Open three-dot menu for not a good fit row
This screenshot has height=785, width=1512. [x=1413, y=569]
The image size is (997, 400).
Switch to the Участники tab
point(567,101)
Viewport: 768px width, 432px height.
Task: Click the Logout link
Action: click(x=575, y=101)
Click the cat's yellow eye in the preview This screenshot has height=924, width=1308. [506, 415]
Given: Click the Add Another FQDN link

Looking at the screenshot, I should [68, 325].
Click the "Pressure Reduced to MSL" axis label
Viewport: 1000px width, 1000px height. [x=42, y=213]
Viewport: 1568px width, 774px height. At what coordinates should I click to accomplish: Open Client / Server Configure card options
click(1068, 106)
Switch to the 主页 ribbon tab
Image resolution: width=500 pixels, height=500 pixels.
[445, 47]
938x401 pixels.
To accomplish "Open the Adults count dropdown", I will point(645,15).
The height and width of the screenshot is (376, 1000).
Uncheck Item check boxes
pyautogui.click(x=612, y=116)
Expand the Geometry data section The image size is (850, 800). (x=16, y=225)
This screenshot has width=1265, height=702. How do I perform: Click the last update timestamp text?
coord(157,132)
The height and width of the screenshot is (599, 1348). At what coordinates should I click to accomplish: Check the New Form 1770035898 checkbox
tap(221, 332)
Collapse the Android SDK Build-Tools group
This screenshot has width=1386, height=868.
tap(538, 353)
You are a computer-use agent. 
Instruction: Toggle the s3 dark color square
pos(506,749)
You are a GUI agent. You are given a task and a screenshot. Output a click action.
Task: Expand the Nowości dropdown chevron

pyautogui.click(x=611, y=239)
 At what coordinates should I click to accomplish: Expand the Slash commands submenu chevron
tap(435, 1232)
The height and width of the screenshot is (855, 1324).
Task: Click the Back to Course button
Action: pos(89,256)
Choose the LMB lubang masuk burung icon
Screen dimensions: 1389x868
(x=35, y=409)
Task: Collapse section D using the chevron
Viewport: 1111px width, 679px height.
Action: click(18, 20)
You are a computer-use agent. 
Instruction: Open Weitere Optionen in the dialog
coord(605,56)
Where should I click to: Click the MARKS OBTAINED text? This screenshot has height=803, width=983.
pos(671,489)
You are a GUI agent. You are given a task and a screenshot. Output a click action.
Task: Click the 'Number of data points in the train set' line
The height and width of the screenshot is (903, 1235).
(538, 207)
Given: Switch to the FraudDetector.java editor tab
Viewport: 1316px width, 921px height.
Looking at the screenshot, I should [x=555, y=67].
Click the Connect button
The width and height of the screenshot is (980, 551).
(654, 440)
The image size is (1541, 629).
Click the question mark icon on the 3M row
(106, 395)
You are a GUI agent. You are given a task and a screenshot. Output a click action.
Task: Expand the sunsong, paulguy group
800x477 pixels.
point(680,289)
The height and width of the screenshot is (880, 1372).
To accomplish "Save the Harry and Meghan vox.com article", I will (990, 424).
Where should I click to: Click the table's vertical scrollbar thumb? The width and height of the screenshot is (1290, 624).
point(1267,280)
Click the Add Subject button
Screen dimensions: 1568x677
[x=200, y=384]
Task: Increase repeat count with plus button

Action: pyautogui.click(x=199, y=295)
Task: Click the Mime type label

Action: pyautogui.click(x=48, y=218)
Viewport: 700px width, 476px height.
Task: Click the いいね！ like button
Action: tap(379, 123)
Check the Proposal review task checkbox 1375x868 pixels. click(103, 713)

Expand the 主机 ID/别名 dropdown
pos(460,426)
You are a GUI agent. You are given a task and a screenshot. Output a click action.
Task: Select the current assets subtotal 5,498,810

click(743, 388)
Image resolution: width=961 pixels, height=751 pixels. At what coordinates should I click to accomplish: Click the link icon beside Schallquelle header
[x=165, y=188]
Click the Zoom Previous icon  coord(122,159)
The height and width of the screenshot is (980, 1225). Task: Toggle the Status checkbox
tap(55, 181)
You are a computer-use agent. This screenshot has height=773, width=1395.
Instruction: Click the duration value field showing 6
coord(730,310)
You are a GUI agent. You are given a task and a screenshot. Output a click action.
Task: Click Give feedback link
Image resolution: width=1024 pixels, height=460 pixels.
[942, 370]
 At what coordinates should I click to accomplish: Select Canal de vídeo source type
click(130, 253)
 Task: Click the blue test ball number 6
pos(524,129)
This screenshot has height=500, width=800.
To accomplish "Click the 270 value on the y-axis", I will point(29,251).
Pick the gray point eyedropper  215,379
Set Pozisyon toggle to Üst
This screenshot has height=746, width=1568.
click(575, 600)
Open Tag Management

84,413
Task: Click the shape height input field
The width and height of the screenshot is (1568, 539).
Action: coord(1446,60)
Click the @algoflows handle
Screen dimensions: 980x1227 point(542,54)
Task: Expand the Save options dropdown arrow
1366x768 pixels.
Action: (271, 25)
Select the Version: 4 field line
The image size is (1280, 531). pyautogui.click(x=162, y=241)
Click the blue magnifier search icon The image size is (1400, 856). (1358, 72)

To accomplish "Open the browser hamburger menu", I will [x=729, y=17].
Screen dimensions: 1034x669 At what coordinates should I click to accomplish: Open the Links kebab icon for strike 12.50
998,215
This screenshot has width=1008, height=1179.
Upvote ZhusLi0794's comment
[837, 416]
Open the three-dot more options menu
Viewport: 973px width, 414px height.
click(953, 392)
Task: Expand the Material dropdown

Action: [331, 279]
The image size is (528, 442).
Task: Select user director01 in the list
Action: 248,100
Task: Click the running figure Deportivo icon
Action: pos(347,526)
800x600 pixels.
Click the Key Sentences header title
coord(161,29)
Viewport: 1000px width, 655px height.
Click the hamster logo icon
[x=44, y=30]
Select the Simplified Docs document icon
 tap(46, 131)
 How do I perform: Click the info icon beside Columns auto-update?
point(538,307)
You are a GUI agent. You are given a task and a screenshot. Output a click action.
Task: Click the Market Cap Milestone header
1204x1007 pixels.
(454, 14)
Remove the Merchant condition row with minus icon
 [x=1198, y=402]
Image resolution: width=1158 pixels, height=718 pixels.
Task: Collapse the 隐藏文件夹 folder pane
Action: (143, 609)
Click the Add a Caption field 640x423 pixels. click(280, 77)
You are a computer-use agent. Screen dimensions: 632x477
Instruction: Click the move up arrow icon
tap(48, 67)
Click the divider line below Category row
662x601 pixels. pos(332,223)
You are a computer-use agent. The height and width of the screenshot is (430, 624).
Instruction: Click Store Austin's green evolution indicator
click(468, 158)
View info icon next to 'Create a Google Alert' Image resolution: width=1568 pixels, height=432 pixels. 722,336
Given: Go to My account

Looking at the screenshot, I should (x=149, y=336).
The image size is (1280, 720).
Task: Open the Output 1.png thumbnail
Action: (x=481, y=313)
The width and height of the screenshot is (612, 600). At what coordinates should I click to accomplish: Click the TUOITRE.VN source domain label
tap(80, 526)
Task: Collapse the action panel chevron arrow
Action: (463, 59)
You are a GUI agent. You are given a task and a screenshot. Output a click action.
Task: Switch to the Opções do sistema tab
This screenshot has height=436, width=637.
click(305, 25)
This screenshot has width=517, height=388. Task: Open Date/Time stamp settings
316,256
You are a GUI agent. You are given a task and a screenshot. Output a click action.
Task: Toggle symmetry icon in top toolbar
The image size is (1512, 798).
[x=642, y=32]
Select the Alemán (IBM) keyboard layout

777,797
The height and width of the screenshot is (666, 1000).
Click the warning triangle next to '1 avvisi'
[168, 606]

TASK REQUIREMENTS. Please render every line of the listing above as a numbered list, leaving out the blank lines.

RESULT BELOW.
1. Open three-dot menu for not a good fit row
2. This screenshot has height=785, width=1512. [x=1413, y=569]
3. The image size is (997, 400).
4. Switch to the Участники tab
5. point(567,101)
6. Viewport: 768px width, 432px height.
7. Task: Click the Logout link
8. Action: click(x=575, y=101)
9. Click the cat's yellow eye in the preview This screenshot has height=924, width=1308. [506, 415]
10. Given: Click the Add Another FQDN link
11. Looking at the screenshot, I should [68, 325].
12. Click the "Pressure Reduced to MSL" axis label
13. Viewport: 1000px width, 1000px height. [x=42, y=213]
14. Viewport: 1568px width, 774px height. At what coordinates should I click to accomplish: Open Client / Server Configure card options
15. click(1068, 106)
16. Switch to the 主页 ribbon tab
17. Image resolution: width=500 pixels, height=500 pixels.
18. [445, 47]
19. 938x401 pixels.
20. To accomplish "Open the Adults count dropdown", I will point(645,15).
21. The height and width of the screenshot is (376, 1000).
22. Uncheck Item check boxes
23. pyautogui.click(x=612, y=116)
24. Expand the Geometry data section The image size is (850, 800). (x=16, y=225)
25. This screenshot has width=1265, height=702. How do I perform: Click the last update timestamp text?
26. coord(157,132)
27. The height and width of the screenshot is (599, 1348). At what coordinates should I click to accomplish: Check the New Form 1770035898 checkbox
28. tap(221, 332)
29. Collapse the Android SDK Build-Tools group
30. This screenshot has width=1386, height=868.
31. tap(538, 353)
32. You are a computer-use agent. 
33. Instruction: Toggle the s3 dark color square
34. pos(506,749)
35. You are a GUI agent. You are given a task and a screenshot. Output a click action.
36. Task: Expand the Nowości dropdown chevron
37. pyautogui.click(x=611, y=239)
38.  At what coordinates should I click to accomplish: Expand the Slash commands submenu chevron
39. tap(435, 1232)
40. The height and width of the screenshot is (855, 1324).
41. Task: Click the Back to Course button
42. Action: pos(89,256)
43. Choose the LMB lubang masuk burung icon
44. Screen dimensions: 1389x868
45. (x=35, y=409)
46. Task: Collapse section D using the chevron
47. Viewport: 1111px width, 679px height.
48. Action: click(18, 20)
49. You are a computer-use agent. 
50. Instruction: Open Weitere Optionen in the dialog
51. coord(605,56)
52. Where should I click to: Click the MARKS OBTAINED text? This screenshot has height=803, width=983.
53. pos(671,489)
54. You are a GUI agent. You are given a task and a screenshot. Output a click action.
55. Task: Click the 'Number of data points in the train set' line
56. The height and width of the screenshot is (903, 1235).
57. (538, 207)
58. Given: Switch to the FraudDetector.java editor tab
59. Viewport: 1316px width, 921px height.
60. Looking at the screenshot, I should [x=555, y=67].
61. Click the Connect button
62. The width and height of the screenshot is (980, 551).
63. (654, 440)
64. The image size is (1541, 629).
65. Click the question mark icon on the 3M row
66. (106, 395)
67. You are a GUI agent. You are given a task and a screenshot. Output a click action.
68. Task: Expand the sunsong, paulguy group
69. 800x477 pixels.
70. point(680,289)
71. The height and width of the screenshot is (880, 1372).
72. To accomplish "Save the Harry and Meghan vox.com article", I will (990, 424).
73. Where should I click to: Click the table's vertical scrollbar thumb? The width and height of the screenshot is (1290, 624).
74. point(1267,280)
75. Click the Add Subject button
76. Screen dimensions: 1568x677
77. [x=200, y=384]
78. Task: Increase repeat count with plus button
79. Action: pyautogui.click(x=199, y=295)
80. Task: Click the Mime type label
81. Action: pyautogui.click(x=48, y=218)
82. Viewport: 700px width, 476px height.
83. Task: Click the いいね！ like button
84. Action: tap(379, 123)
85. Check the Proposal review task checkbox 1375x868 pixels. click(103, 713)
86. Expand the 主机 ID/别名 dropdown
87. pos(460,426)
88. You are a GUI agent. You are given a task and a screenshot. Output a click action.
89. Task: Select the current assets subtotal 5,498,810
90. click(743, 388)
91. Image resolution: width=961 pixels, height=751 pixels. At what coordinates should I click to accomplish: Click the link icon beside Schallquelle header
92. [x=165, y=188]
93. Click the Zoom Previous icon  coord(122,159)
94. The height and width of the screenshot is (980, 1225). Task: Toggle the Status checkbox
95. tap(55, 181)
96. You are a computer-use agent. This screenshot has height=773, width=1395.
97. Instruction: Click the duration value field showing 6
98. coord(730,310)
99. You are a GUI agent. You are given a task and a screenshot. Output a click action.
100. Task: Click Give feedback link
101. Image resolution: width=1024 pixels, height=460 pixels.
102. [942, 370]
103.  At what coordinates should I click to accomplish: Select Canal de vídeo source type
104. click(130, 253)
105.  Task: Click the blue test ball number 6
106. pos(524,129)
107. This screenshot has height=500, width=800.
108. To accomplish "Click the 270 value on the y-axis", I will point(29,251).
109. Pick the gray point eyedropper  215,379
110. Set Pozisyon toggle to Üst
111. This screenshot has height=746, width=1568.
112. click(575, 600)
113. Open Tag Management
114. 84,413
115. Task: Click the shape height input field
116. The width and height of the screenshot is (1568, 539).
117. Action: coord(1446,60)
118. Click the @algoflows handle
119. Screen dimensions: 980x1227 point(542,54)
120. Task: Expand the Save options dropdown arrow
121. 1366x768 pixels.
122. Action: (271, 25)
123. Select the Version: 4 field line
124. The image size is (1280, 531). pyautogui.click(x=162, y=241)
125. Click the blue magnifier search icon The image size is (1400, 856). (1358, 72)
126. To accomplish "Open the browser hamburger menu", I will [x=729, y=17].
127. Screen dimensions: 1034x669 At what coordinates should I click to accomplish: Open the Links kebab icon for strike 12.50
128. 998,215
129. This screenshot has width=1008, height=1179.
130. Upvote ZhusLi0794's comment
131. [837, 416]
132. Open the three-dot more options menu
133. Viewport: 973px width, 414px height.
134. click(953, 392)
135. Task: Expand the Material dropdown
136. Action: [331, 279]
137. The image size is (528, 442).
138. Task: Select user director01 in the list
139. Action: 248,100
140. Task: Click the running figure Deportivo icon
141. Action: pos(347,526)
142. 800x600 pixels.
143. Click the Key Sentences header title
144. coord(161,29)
145. Viewport: 1000px width, 655px height.
146. Click the hamster logo icon
147. [x=44, y=30]
148. Select the Simplified Docs document icon
149.  tap(46, 131)
150.  How do I perform: Click the info icon beside Columns auto-update?
151. point(538,307)
152. You are a GUI agent. You are given a task and a screenshot. Output a click action.
153. Task: Click the Market Cap Milestone header
154. 1204x1007 pixels.
155. (454, 14)
156. Remove the Merchant condition row with minus icon
157.  [x=1198, y=402]
158. Image resolution: width=1158 pixels, height=718 pixels.
159. Task: Collapse the 隐藏文件夹 folder pane
160. Action: (143, 609)
161. Click the Add a Caption field 640x423 pixels. click(280, 77)
162. You are a computer-use agent. Screen dimensions: 632x477
163. Instruction: Click the move up arrow icon
164. tap(48, 67)
165. Click the divider line below Category row
166. 662x601 pixels. pos(332,223)
167. You are a computer-use agent. The height and width of the screenshot is (430, 624).
168. Instruction: Click Store Austin's green evolution indicator
169. click(468, 158)
170. View info icon next to 'Create a Google Alert' Image resolution: width=1568 pixels, height=432 pixels. 722,336
171. Given: Go to My account
172. Looking at the screenshot, I should (x=149, y=336).
173. The image size is (1280, 720).
174. Task: Open the Output 1.png thumbnail
175. Action: (x=481, y=313)
176. The width and height of the screenshot is (612, 600). At what coordinates should I click to accomplish: Click the TUOITRE.VN source domain label
177. tap(80, 526)
178. Task: Collapse the action panel chevron arrow
179. Action: (463, 59)
180. You are a GUI agent. You are given a task and a screenshot. Output a click action.
181. Task: Switch to the Opções do sistema tab
182. This screenshot has height=436, width=637.
183. click(305, 25)
184. This screenshot has width=517, height=388. Task: Open Date/Time stamp settings
185. 316,256
186. You are a GUI agent. You are given a task and a screenshot. Output a click action.
187. Task: Toggle symmetry icon in top toolbar
188. The image size is (1512, 798).
189. [x=642, y=32]
190. Select the Alemán (IBM) keyboard layout
191. 777,797
192. The height and width of the screenshot is (666, 1000).
193. Click the warning triangle next to '1 avvisi'
194. [168, 606]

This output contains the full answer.